## Problem 1
Revise the Wyoming abortion-bill account, covering everything from "After approval by" down to "of this magnitude.", with "debate" changed to "deliberation".
## Problem 2
According to the Wyoming abortion-bill account, who chaired the House Judiciary Committee?
## Problem 3
Extend the Wyoming abortion-bill account, picking up after its final sentence.

## Passage

+++

On January 29th, just seven days after Roe decision, two bills were hastily drawn up and introduced in the Wyoming Senate, one provided penalties for performing abortions, and the other included the “viability” stage in the pregnancy before which abortions could be legally performed.  Given that nearly one-half of the 40-day legislative session had already passed, both houses of the Legislature had to act quickly on this legislation.

After approval by the Senate, both bills were referred to the House Judiciary Committee, chaired by Alan Simpson.  I was one of the nine members on that committee.  The bills were thoroughly discussed and amendments were proposed, following which the bills were submitted to all members of the House for further consideration.

My “flashback” took me to the debate on the “viability” bill.  After 48 years, one’s recollection tends to fade, but my memory of the debate was almost as if it took place yesterday.  The debate began late one afternoon and extended into the early evening hours – probably not the best time to debate a subject of this magnitude.

The gallery was jampacked with observers, many of whom were recording the debate or taking notes, while others were leaning over the railing in an attempt to get a better view of members who were speaking.  I didn’t know if this was an effort to intimidate members, but as a legislative newbie, I was not about to stand up and say anything.

+++

Stored data:
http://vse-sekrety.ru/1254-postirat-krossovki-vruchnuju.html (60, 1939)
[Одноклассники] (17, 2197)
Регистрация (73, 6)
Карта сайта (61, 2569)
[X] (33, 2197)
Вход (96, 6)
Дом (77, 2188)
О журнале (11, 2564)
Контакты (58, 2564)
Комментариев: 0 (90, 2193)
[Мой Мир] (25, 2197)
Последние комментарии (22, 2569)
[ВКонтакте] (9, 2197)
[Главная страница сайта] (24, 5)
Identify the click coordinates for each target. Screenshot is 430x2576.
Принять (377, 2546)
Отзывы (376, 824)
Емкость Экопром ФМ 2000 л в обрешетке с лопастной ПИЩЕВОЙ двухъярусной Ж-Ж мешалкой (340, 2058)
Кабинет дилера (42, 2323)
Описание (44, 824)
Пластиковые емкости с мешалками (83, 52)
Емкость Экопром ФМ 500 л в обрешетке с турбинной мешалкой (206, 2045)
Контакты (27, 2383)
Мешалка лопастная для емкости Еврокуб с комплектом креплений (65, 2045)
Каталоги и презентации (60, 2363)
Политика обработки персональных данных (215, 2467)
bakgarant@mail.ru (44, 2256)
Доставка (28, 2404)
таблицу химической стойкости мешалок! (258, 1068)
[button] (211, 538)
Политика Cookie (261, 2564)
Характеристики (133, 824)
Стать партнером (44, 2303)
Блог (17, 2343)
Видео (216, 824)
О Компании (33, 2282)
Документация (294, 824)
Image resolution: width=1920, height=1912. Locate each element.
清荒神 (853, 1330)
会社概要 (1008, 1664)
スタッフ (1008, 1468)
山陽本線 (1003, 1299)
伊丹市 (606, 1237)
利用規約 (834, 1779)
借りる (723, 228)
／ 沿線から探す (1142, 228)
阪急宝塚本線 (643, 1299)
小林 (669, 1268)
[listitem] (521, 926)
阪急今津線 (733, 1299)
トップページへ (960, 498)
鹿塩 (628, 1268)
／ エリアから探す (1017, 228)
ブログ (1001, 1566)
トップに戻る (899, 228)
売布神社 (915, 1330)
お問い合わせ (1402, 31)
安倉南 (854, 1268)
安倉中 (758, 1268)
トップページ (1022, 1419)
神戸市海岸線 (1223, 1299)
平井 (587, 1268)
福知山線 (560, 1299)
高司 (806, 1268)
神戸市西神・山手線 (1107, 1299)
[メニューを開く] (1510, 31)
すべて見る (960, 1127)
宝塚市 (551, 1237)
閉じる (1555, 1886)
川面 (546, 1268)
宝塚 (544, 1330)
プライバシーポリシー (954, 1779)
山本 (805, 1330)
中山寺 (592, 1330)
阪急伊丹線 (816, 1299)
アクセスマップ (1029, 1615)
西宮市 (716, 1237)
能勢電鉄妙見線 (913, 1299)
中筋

+++

## Exercise result 1
After approval by the Senate, both bills were referred to the House Judiciary Committee, chaired by Alan Simpson.  I was one of the nine members on that committee.  The bills were thoroughly discussed and amendments were proposed, following which the bills were submitted to all members of the House for further consideration.

My “flashback” took me to the deliberation on the “viability” bill.  After 48 years, one’s recollection tends to fade, but my memory of the deliberation was almost as if it took place yesterday.  The deliberation began late one afternoon and extended into the early evening hours – probably not the best time to deliberation a subject of this magnitude.

## Exercise result 2
Alan Simpson

## Exercise result 3
The discussion on the bill was long and the heated, reaching a fever pitch at times.  At least one member broke down and cried.  Yet, the debate was civil and the members were respectful of one another’s views.  Following the debate, the bill was approved on a voice vote and two days later the bill passed the House by a vote of 49 to 11. 

So far so good, but the Senate did not concur with the House amendments to the bill.  A conference committee was appointed in an attempt to work out the differences between the two versions of the bill.  However, no agreement was reached and the bill died. 

On the other hand, the bill providing for penalties of up to a $10,000 fine and five years in prison for violating the law passed and was signed into law, only to be struck down by the Wyoming Supreme Court in August, 1973, leaving Wyoming without an enforceable abortion law.

By 1977 I had moved to the Senate when the Legislature next tackled the abortion issue.  A comprehensive bill passed and became law that included Roe’s “viability” provision and, also, provided penalties for violating the law with imprisonment up to 14 years for performing or assisting in an abortion after “viability”.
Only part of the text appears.